UNA FOIBA TRA I PASCOLI
La fóus di Balanceta sul monte Cjaurleç  in  Friuli
Ricordo triste della narrazione di un "testimone"

In Italia facciamo ancora fatica a rimarginare le ferite della seconda guerra mondiale, soprattutto le lacerazioni degli ultimi venti mesi, dall’otto settembre del 1943 al maggio del 1945. Ciò è dovuto al fatto che non abbiamo saputo (o voluto) fare apertamente e completamente i conti con la storia e tutte le vicende che in essa si sono succedute. Vicende che sono affatto lineari e bensì molto intricate, a volte contraddittorie, spesso drammatiche. Siamo pronti a riconoscere i crimini degli “altri”, connazionali o stranieri, e commemorarne le vittime ma non amiamo ricordare le “nostre cadute” che pure ci sono state. Tanto che molti tragici episodi che ci riguardano da vicino sono ancora sconosciuti alla maggioranza degli italiani. E poco noti persino nei luoghi dove sono avvenuti.

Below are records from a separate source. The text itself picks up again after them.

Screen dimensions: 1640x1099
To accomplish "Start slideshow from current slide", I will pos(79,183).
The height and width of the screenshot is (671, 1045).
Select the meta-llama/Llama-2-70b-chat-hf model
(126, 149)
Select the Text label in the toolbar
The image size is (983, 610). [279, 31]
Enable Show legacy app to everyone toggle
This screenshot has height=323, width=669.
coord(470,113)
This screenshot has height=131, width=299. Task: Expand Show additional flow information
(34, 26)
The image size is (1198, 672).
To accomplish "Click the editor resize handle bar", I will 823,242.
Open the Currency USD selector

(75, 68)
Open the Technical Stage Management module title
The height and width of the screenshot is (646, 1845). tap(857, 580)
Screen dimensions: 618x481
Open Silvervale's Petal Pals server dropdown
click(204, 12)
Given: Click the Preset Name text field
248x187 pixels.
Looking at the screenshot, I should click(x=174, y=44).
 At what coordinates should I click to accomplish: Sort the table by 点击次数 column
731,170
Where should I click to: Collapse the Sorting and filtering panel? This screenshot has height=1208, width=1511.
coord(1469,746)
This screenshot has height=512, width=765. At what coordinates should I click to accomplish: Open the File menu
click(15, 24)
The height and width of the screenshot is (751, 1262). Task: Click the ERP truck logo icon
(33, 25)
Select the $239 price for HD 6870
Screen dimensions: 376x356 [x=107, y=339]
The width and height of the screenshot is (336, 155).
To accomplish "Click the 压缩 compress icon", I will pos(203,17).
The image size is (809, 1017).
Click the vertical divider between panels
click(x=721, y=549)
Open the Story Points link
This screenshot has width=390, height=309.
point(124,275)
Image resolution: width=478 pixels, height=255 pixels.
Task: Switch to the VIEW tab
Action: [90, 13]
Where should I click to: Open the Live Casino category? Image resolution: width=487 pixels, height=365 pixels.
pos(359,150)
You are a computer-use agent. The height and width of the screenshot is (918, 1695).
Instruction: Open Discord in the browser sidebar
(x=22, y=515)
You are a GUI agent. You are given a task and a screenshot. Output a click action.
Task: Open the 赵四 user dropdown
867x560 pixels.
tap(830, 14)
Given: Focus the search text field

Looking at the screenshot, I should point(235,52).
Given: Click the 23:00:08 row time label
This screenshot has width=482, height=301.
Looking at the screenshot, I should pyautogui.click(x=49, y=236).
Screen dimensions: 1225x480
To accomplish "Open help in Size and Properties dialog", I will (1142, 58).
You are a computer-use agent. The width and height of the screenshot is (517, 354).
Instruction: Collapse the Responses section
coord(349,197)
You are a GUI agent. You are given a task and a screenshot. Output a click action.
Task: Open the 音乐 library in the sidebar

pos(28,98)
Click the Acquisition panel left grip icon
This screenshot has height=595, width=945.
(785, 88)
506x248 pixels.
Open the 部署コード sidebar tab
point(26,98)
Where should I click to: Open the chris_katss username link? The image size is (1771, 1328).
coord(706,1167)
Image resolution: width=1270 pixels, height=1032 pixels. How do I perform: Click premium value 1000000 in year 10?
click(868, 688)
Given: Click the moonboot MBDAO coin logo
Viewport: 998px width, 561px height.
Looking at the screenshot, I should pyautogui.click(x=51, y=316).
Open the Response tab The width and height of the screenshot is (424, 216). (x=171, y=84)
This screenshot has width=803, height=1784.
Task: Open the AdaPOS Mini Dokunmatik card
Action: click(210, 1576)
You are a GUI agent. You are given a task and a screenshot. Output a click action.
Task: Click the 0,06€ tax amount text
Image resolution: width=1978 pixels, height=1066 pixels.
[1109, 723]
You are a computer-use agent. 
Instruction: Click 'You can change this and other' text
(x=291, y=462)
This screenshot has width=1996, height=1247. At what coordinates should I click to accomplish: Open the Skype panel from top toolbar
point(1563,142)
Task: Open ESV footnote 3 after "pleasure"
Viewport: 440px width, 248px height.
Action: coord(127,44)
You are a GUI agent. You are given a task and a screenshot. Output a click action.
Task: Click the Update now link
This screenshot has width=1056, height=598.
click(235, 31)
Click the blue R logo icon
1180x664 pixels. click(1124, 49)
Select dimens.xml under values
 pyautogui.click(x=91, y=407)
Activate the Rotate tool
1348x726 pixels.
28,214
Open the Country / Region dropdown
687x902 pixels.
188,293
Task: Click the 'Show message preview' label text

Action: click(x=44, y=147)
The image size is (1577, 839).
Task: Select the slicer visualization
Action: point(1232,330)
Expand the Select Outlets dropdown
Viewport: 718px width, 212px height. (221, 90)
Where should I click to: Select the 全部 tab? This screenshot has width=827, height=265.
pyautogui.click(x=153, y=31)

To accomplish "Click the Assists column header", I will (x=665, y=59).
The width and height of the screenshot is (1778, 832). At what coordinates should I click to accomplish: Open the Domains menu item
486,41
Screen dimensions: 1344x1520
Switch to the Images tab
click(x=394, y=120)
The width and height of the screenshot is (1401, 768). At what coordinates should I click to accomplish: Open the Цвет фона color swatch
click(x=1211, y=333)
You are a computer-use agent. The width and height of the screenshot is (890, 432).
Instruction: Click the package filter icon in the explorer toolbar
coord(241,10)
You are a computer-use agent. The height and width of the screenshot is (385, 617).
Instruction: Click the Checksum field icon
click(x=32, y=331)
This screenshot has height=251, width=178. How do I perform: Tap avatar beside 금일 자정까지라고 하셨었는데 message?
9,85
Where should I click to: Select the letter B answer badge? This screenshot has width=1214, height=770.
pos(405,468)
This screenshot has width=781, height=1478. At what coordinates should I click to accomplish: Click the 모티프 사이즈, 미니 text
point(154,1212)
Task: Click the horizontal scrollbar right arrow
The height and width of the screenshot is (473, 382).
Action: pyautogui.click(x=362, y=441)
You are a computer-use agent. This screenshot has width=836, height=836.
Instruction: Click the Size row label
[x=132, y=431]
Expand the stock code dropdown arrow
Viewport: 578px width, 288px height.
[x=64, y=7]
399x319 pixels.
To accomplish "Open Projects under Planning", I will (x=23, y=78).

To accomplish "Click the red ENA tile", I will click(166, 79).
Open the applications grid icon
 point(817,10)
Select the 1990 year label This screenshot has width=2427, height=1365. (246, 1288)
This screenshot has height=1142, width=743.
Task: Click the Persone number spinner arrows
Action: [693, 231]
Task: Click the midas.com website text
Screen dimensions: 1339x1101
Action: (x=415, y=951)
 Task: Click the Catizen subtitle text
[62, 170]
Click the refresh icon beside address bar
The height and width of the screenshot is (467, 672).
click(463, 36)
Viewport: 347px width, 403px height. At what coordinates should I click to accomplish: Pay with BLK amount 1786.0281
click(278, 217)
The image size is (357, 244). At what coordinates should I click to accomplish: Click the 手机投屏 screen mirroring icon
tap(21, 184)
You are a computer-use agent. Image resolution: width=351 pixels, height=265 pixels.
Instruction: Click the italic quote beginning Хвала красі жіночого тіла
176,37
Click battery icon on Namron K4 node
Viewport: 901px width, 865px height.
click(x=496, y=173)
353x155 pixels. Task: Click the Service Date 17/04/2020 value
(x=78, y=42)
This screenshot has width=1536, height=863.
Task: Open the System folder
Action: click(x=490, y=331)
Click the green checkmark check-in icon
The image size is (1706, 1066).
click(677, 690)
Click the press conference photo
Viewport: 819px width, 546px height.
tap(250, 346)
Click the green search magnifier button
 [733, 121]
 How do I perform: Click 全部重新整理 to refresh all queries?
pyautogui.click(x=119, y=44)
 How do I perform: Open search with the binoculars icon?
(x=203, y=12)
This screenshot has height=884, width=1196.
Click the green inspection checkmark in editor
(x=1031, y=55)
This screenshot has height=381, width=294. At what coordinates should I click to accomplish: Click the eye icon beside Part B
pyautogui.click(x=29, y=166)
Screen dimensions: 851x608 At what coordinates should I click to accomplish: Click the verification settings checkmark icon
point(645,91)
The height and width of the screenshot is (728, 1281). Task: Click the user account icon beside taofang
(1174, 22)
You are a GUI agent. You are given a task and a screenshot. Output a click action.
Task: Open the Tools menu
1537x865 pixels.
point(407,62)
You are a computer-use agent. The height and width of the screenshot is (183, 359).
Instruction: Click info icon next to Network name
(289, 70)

      In questo clima spesso è venuta a mancare persino la pietas per i caduti del fronte avverso, a volte uccisi senza colpa e in modo orribile. A Castelnovo del Friuli, in provincia di Pordenone, senza clamore, hanno dato dignità a tutti i morti, per causa degli eventi bellici, di quella terribile stagione. Infatti, a fianco dei soldati caduti nei primi anni del conflitto, sono riportati i dieci partigiani immolati per la libertà e il riscatto dell’Italia, tra cui la medaglia d’oro Virginia Tonelli, uccisa nella risiera di San Sabba a Trieste, un deportato in Germania, due volontari garibaldini caduti nella guerra civile spagnola e tre militi della R.S.I.. Alla guerra di liberazione, Castelnovo e gli altri comuni della pedemontana occidentale friulana, hanno dato un contributo di uomini, mezzi e sacrificio, eccezionale. Basterà ricordare che una delle prime azioni della resistenza italiana avvenne a Paludea, sede municipale del “paese che non c’è”, contro una colonna tedesca in transito; che uno dei più importanti comandi partigiani era situato nel castello Ceconi di Pielungo. Tra i martiri, trucidati dai nazifascisti, oltre alla Tonelli, bisogna ricordare almeno il diciannovenne Primo Zanetti, impiccato alla torre occidentale di Spilimbergo e il quindicenne Giovanni Missana, impiccato a un lampione del suo paese, Valeriano.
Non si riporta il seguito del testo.